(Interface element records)
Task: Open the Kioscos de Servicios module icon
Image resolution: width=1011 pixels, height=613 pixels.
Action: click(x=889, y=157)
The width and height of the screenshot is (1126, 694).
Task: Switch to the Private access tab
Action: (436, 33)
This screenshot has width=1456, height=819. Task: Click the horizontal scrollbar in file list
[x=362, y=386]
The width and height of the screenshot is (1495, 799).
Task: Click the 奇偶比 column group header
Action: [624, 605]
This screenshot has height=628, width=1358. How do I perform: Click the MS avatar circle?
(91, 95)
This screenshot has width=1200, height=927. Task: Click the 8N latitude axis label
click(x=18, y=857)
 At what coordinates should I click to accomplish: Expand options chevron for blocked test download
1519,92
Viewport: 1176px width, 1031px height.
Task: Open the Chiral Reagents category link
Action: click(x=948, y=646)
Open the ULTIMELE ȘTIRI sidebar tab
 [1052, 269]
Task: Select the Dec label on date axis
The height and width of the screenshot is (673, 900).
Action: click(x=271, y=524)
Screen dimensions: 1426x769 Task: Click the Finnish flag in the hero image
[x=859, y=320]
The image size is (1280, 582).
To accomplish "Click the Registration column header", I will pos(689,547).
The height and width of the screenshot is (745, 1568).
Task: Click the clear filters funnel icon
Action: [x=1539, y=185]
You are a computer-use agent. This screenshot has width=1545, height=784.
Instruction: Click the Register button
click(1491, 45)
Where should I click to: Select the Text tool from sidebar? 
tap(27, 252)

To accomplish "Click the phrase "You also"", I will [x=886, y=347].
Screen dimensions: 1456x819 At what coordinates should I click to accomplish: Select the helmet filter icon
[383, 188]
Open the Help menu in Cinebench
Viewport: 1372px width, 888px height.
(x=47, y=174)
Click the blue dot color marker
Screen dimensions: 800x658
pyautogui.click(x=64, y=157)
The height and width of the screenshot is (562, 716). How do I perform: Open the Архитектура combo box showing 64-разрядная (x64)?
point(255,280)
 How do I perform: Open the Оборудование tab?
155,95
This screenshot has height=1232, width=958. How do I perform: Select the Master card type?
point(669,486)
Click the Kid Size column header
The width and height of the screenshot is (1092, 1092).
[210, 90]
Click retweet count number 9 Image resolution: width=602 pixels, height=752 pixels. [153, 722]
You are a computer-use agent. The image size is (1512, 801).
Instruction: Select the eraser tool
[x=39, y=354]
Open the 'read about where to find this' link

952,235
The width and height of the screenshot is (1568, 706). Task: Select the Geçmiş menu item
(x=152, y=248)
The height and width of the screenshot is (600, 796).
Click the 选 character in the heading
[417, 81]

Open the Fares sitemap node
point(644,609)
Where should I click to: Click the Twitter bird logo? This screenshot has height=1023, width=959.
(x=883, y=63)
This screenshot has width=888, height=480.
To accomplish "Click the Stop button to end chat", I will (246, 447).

-- Task details --
Find each line in the listing above that contains the string "what", treating uppercase and lowercase as different, and copy those lines.

-- Exercise output --
 At what coordinates should I click to accomplish: Expand options chevron for blocked test download
Screen dimensions: 1456x819 At what coordinates should I click to accomplish: Select the helmet filter icon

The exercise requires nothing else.